« Back to projects

Word Frequency

Languages: Ruby
Summary: Scripts to conveniently do word and string frequency analysis on source code.
Source code: github [.tar.gz / .zip]


My word_frequency script counts the number of times a each word (or phrase) occurs in a programming project and produces a sorted list of which ones appear most frequently. It helps identify simple trends and recurring patterns and is most useful when trying to get familiar with a new codebase.

It answers the questions “What is the most frequently occurring phrase in this project that is 1 word long? What about 2 words long? What about 8?” etc.

At low word counts, it mostly reflects the keywords of the language, as you would expect.
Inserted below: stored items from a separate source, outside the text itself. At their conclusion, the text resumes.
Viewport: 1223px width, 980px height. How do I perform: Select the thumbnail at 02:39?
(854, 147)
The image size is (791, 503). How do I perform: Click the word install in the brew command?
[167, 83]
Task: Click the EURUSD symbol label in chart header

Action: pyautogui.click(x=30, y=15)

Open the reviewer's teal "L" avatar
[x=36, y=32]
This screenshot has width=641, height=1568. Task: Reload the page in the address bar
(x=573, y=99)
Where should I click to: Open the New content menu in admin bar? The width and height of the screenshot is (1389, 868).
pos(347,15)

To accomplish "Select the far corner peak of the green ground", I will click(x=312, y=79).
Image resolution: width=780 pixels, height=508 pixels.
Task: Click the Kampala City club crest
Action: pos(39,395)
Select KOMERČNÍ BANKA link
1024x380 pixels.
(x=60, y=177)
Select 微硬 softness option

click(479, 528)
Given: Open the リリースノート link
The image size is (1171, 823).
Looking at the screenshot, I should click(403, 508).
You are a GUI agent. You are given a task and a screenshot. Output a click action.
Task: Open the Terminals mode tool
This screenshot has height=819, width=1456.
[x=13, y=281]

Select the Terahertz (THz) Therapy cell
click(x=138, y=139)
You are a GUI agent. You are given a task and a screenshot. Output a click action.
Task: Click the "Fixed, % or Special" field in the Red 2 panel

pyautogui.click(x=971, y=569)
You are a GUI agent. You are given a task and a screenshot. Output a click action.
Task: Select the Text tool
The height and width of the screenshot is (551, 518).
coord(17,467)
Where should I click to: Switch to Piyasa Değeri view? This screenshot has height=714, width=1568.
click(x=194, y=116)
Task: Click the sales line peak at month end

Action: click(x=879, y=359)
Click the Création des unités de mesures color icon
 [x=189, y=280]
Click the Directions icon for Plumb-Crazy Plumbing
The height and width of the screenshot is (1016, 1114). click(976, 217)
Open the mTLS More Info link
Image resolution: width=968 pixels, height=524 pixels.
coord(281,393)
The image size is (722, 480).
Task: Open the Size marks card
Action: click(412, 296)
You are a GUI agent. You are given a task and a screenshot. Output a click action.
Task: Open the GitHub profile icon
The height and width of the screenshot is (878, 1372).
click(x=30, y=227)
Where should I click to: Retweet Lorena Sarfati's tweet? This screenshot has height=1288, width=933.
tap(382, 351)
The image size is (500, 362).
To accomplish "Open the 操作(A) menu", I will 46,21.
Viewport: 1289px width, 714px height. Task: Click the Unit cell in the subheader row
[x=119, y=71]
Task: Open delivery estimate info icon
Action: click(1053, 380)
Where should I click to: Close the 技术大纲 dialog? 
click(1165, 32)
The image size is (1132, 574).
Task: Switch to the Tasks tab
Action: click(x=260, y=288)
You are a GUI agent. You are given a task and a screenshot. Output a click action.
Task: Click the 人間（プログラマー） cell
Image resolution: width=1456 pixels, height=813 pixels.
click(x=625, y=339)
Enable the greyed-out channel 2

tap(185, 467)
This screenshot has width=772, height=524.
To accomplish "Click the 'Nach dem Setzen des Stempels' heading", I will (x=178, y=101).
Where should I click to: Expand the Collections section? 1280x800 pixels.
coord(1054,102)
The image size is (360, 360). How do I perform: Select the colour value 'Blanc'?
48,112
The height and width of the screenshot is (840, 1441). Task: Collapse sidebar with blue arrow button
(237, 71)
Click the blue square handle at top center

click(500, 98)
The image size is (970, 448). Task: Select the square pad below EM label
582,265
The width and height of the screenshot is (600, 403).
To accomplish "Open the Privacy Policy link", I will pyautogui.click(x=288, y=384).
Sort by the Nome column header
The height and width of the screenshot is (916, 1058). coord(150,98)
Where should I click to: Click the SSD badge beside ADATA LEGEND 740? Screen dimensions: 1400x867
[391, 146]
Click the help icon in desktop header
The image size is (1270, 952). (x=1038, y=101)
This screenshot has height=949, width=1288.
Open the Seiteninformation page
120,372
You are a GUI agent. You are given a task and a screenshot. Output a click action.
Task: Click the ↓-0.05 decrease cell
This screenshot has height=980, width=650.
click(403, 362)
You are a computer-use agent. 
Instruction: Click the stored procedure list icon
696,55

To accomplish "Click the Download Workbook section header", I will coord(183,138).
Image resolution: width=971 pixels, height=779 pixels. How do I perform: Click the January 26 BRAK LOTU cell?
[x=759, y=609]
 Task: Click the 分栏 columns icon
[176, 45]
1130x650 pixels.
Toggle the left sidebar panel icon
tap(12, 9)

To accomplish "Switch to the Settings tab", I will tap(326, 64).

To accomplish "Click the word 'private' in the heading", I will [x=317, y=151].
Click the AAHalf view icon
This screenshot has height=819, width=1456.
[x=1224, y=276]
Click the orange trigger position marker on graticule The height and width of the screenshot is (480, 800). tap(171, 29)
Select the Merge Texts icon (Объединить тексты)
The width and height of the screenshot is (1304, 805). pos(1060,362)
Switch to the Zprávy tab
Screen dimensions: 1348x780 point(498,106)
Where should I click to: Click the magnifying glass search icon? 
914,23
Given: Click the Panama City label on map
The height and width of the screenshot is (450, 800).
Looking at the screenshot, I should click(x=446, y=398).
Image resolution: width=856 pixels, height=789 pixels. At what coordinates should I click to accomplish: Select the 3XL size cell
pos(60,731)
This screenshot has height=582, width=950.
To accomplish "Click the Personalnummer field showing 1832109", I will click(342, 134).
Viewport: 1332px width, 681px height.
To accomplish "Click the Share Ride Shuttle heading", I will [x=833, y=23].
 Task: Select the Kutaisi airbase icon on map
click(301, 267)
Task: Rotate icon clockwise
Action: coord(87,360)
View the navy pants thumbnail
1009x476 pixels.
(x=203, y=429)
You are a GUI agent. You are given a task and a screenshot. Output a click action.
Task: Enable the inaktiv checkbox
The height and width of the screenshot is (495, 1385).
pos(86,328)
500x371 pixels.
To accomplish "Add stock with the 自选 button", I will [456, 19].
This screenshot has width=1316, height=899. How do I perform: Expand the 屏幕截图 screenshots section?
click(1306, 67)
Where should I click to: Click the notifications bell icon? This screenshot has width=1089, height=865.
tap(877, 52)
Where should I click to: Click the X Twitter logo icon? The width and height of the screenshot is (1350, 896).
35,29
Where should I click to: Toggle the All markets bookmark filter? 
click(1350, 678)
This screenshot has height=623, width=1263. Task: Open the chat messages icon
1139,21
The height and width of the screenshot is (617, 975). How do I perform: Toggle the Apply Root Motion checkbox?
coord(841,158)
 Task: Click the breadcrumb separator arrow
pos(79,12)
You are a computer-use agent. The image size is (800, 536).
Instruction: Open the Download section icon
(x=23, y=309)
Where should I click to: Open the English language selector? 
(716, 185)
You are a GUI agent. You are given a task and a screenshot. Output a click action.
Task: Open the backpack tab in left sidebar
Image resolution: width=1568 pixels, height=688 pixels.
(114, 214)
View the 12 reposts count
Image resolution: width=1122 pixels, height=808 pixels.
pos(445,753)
Once you get into higher counts it can reveal interesting things about patterns in the code, as well as code duplication.


cd my_csharp_project
ruby word_frequency.rb 1 cs

cd ../my_website
ruby word_frequency.rb 5 js

String Frequency

I made an alternate version of the previous tool with one modification: it only searches inside of string literals in the source code. It is good for finding out there are 89 occurrences of "SELECT * FROM" (among other things). This version might be more useful for finding actual problems with code than the initial version.

It should ideally be merged with word_frequency.rb and be enabled with a flag, but for now it works well enough as is.


I’m going to use DWSIM for this example. DWSIM is an open source chemical process simulator written in VB.NET. I am using it as an example for my VB.NET Signature Survey project because it is big, open source, and written in VB.NET. Since I already had it handy for that one, I’ll use it here too.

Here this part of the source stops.